**** SUPPLIED ENTRIES

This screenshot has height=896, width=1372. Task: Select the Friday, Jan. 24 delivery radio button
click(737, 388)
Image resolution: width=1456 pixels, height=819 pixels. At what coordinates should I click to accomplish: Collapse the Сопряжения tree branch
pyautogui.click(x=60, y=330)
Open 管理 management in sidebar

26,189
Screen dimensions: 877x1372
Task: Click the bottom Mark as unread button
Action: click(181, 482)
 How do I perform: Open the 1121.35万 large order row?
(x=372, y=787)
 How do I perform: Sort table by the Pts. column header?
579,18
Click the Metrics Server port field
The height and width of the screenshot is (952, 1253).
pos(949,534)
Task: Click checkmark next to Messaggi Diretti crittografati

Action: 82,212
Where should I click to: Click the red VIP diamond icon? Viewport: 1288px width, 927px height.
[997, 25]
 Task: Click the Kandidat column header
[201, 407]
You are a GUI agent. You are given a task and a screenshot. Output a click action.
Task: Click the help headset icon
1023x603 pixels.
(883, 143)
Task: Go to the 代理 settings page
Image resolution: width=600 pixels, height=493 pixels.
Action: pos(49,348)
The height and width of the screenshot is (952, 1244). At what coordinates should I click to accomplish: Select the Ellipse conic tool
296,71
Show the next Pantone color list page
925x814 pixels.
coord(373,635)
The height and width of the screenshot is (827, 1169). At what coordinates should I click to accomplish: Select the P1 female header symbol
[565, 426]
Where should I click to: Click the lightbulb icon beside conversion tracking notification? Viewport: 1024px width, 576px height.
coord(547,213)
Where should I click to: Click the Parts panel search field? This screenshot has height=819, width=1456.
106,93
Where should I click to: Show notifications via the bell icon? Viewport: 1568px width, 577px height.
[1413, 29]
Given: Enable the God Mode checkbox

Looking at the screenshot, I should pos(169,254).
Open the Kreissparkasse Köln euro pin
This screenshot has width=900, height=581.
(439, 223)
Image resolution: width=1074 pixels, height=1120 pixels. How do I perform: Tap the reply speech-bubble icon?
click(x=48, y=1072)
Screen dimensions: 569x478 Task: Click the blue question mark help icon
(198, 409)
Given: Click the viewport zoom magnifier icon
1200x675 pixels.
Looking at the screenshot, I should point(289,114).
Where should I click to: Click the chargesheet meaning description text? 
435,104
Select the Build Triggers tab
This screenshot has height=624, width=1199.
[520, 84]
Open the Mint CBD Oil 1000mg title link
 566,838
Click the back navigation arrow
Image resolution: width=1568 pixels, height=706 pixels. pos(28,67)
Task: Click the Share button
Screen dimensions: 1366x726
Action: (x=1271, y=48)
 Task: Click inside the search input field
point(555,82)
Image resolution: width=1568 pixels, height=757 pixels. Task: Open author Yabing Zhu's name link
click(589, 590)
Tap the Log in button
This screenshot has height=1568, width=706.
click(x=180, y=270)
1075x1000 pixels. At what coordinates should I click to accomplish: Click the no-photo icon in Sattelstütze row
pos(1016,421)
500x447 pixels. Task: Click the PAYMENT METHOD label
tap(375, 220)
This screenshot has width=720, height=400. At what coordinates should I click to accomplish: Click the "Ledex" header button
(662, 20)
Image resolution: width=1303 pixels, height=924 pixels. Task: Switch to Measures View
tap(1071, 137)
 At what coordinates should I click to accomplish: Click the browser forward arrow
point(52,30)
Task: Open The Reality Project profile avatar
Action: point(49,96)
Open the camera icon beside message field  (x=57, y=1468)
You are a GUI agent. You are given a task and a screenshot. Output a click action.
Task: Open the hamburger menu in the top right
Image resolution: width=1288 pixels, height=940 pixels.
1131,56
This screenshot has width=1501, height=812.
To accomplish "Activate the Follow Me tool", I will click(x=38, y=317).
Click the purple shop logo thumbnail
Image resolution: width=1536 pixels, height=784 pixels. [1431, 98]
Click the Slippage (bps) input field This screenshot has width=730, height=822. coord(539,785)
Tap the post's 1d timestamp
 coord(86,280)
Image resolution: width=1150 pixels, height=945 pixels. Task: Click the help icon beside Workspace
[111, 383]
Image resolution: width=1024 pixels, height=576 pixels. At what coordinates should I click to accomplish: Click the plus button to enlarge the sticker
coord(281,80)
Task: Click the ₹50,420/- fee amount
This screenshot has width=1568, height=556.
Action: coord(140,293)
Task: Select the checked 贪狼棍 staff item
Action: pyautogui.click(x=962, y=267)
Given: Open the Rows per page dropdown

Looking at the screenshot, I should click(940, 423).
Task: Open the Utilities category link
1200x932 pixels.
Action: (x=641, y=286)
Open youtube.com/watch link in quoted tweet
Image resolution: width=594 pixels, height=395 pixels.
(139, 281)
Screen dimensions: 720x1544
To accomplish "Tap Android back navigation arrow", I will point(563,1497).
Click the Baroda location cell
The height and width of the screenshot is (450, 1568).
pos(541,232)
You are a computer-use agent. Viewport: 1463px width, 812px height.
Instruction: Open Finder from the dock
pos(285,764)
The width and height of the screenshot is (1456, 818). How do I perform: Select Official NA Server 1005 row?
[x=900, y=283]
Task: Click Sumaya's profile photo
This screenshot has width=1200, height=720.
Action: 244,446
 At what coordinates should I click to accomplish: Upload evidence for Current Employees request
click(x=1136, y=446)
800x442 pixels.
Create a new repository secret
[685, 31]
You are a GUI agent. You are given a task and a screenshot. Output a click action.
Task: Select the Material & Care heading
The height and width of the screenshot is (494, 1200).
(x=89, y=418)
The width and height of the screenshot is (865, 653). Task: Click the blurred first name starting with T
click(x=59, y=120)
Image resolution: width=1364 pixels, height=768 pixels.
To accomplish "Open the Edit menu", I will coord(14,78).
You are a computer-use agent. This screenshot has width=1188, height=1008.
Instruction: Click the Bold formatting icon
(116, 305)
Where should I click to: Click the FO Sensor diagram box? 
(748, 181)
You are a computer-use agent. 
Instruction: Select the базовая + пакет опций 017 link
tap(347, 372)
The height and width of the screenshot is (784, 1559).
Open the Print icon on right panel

********

**TO DO**
Render every one of the lines above as a Markdown table with the columns No. and Line, numbering the rows in order and skipping blank lines.

**ANSWER TO THE TASK**
| No. | Line |
|---|---|
| 1 | This screenshot has height=896, width=1372. Task: Select the Friday, Jan. 24 delivery radio button |
| 2 | click(737, 388) |
| 3 | Image resolution: width=1456 pixels, height=819 pixels. At what coordinates should I click to accomplish: Collapse the Сопряжения tree branch |
| 4 | pyautogui.click(x=60, y=330) |
| 5 | Open 管理 management in sidebar |
| 6 | 26,189 |
| 7 | Screen dimensions: 877x1372 |
| 8 | Task: Click the bottom Mark as unread button |
| 9 | Action: click(181, 482) |
| 10 |  How do I perform: Open the 1121.35万 large order row? |
| 11 | (x=372, y=787) |
| 12 |  How do I perform: Sort table by the Pts. column header? |
| 13 | 579,18 |
| 14 | Click the Metrics Server port field |
| 15 | The height and width of the screenshot is (952, 1253). |
| 16 | pos(949,534) |
| 17 | Task: Click checkmark next to Messaggi Diretti crittografati |
| 18 | Action: 82,212 |
| 19 | Where should I click to: Click the red VIP diamond icon? Viewport: 1288px width, 927px height. |
| 20 | [997, 25] |
| 21 |  Task: Click the Kandidat column header |
| 22 | [201, 407] |
| 23 | You are a GUI agent. You are given a task and a screenshot. Output a click action. |
| 24 | Task: Click the help headset icon |
| 25 | 1023x603 pixels. |
| 26 | (883, 143) |
| 27 | Task: Go to the 代理 settings page |
| 28 | Image resolution: width=600 pixels, height=493 pixels. |
| 29 | Action: pos(49,348) |
| 30 | The height and width of the screenshot is (952, 1244). At what coordinates should I click to accomplish: Select the Ellipse conic tool |
| 31 | 296,71 |
| 32 | Show the next Pantone color list page |
| 33 | 925x814 pixels. |
| 34 | coord(373,635) |
| 35 | The height and width of the screenshot is (827, 1169). At what coordinates should I click to accomplish: Select the P1 female header symbol |
| 36 | [565, 426] |
| 37 | Where should I click to: Click the lightbulb icon beside conversion tracking notification? Viewport: 1024px width, 576px height. |
| 38 | coord(547,213) |
| 39 | Where should I click to: Click the Parts panel search field? This screenshot has height=819, width=1456. |
| 40 | 106,93 |
| 41 | Where should I click to: Show notifications via the bell icon? Viewport: 1568px width, 577px height. |
| 42 | [1413, 29] |
| 43 | Given: Enable the God Mode checkbox |
| 44 | Looking at the screenshot, I should pos(169,254). |
| 45 | Open the Kreissparkasse Köln euro pin |
| 46 | This screenshot has width=900, height=581. |
| 47 | (439, 223) |
| 48 | Image resolution: width=1074 pixels, height=1120 pixels. How do I perform: Tap the reply speech-bubble icon? |
| 49 | click(x=48, y=1072) |
| 50 | Screen dimensions: 569x478 Task: Click the blue question mark help icon |
| 51 | (198, 409) |
| 52 | Given: Click the viewport zoom magnifier icon |
| 53 | 1200x675 pixels. |
| 54 | Looking at the screenshot, I should point(289,114). |
| 55 | Where should I click to: Click the chargesheet meaning description text?  |
| 56 | 435,104 |
| 57 | Select the Build Triggers tab |
| 58 | This screenshot has height=624, width=1199. |
| 59 | [520, 84] |
| 60 | Open the Mint CBD Oil 1000mg title link |
| 61 |  566,838 |
| 62 | Click the back navigation arrow |
| 63 | Image resolution: width=1568 pixels, height=706 pixels. pos(28,67) |
| 64 | Task: Click the Share button |
| 65 | Screen dimensions: 1366x726 |
| 66 | Action: (x=1271, y=48) |
| 67 |  Task: Click inside the search input field |
| 68 | point(555,82) |
| 69 | Image resolution: width=1568 pixels, height=757 pixels. Task: Open author Yabing Zhu's name link |
| 70 | click(589, 590) |
| 71 | Tap the Log in button |
| 72 | This screenshot has height=1568, width=706. |
| 73 | click(x=180, y=270) |
| 74 | 1075x1000 pixels. At what coordinates should I click to accomplish: Click the no-photo icon in Sattelstütze row |
| 75 | pos(1016,421) |
| 76 | 500x447 pixels. Task: Click the PAYMENT METHOD label |
| 77 | tap(375, 220) |
| 78 | This screenshot has width=720, height=400. At what coordinates should I click to accomplish: Click the "Ledex" header button |
| 79 | (662, 20) |
| 80 | Image resolution: width=1303 pixels, height=924 pixels. Task: Switch to Measures View |
| 81 | tap(1071, 137) |
| 82 |  At what coordinates should I click to accomplish: Click the browser forward arrow |
| 83 | point(52,30) |
| 84 | Task: Open The Reality Project profile avatar |
| 85 | Action: point(49,96) |
| 86 | Open the camera icon beside message field  (x=57, y=1468) |
| 87 | You are a GUI agent. You are given a task and a screenshot. Output a click action. |
| 88 | Task: Open the hamburger menu in the top right |
| 89 | Image resolution: width=1288 pixels, height=940 pixels. |
| 90 | 1131,56 |
| 91 | This screenshot has width=1501, height=812. |
| 92 | To accomplish "Activate the Follow Me tool", I will click(x=38, y=317). |
| 93 | Click the purple shop logo thumbnail |
| 94 | Image resolution: width=1536 pixels, height=784 pixels. [1431, 98] |
| 95 | Click the Slippage (bps) input field This screenshot has width=730, height=822. coord(539,785) |
| 96 | Tap the post's 1d timestamp |
| 97 |  coord(86,280) |
| 98 | Image resolution: width=1150 pixels, height=945 pixels. Task: Click the help icon beside Workspace |
| 99 | [111, 383] |
| 100 | Image resolution: width=1024 pixels, height=576 pixels. At what coordinates should I click to accomplish: Click the plus button to enlarge the sticker |
| 101 | coord(281,80) |
| 102 | Task: Click the ₹50,420/- fee amount |
| 103 | This screenshot has width=1568, height=556. |
| 104 | Action: coord(140,293) |
| 105 | Task: Select the checked 贪狼棍 staff item |
| 106 | Action: pyautogui.click(x=962, y=267) |
| 107 | Given: Open the Rows per page dropdown |
| 108 | Looking at the screenshot, I should click(940, 423). |
| 109 | Task: Open the Utilities category link |
| 110 | 1200x932 pixels. |
| 111 | Action: (x=641, y=286) |
| 112 | Open youtube.com/watch link in quoted tweet |
| 113 | Image resolution: width=594 pixels, height=395 pixels. |
| 114 | (139, 281) |
| 115 | Screen dimensions: 720x1544 |
| 116 | To accomplish "Tap Android back navigation arrow", I will point(563,1497). |
| 117 | Click the Baroda location cell |
| 118 | The height and width of the screenshot is (450, 1568). |
| 119 | pos(541,232) |
| 120 | You are a computer-use agent. Viewport: 1463px width, 812px height. |
| 121 | Instruction: Open Finder from the dock |
| 122 | pos(285,764) |
| 123 | The width and height of the screenshot is (1456, 818). How do I perform: Select Official NA Server 1005 row? |
| 124 | [x=900, y=283] |
| 125 | Task: Click Sumaya's profile photo |
| 126 | This screenshot has width=1200, height=720. |
| 127 | Action: 244,446 |
| 128 |  At what coordinates should I click to accomplish: Upload evidence for Current Employees request |
| 129 | click(x=1136, y=446) |
| 130 | 800x442 pixels. |
| 131 | Create a new repository secret |
| 132 | [685, 31] |
| 133 | You are a GUI agent. You are given a task and a screenshot. Output a click action. |
| 134 | Task: Select the Material & Care heading |
| 135 | The height and width of the screenshot is (494, 1200). |
| 136 | (x=89, y=418) |
| 137 | The width and height of the screenshot is (865, 653). Task: Click the blurred first name starting with T |
| 138 | click(x=59, y=120) |
| 139 | Image resolution: width=1364 pixels, height=768 pixels. |
| 140 | To accomplish "Open the Edit menu", I will coord(14,78). |
| 141 | You are a computer-use agent. This screenshot has width=1188, height=1008. |
| 142 | Instruction: Click the Bold formatting icon |
| 143 | (116, 305) |
| 144 | Where should I click to: Click the FO Sensor diagram box?  |
| 145 | (748, 181) |
| 146 | You are a computer-use agent.  |
| 147 | Instruction: Select the базовая + пакет опций 017 link |
| 148 | tap(347, 372) |
| 149 | The height and width of the screenshot is (784, 1559). |
| 150 | Open the Print icon on right panel |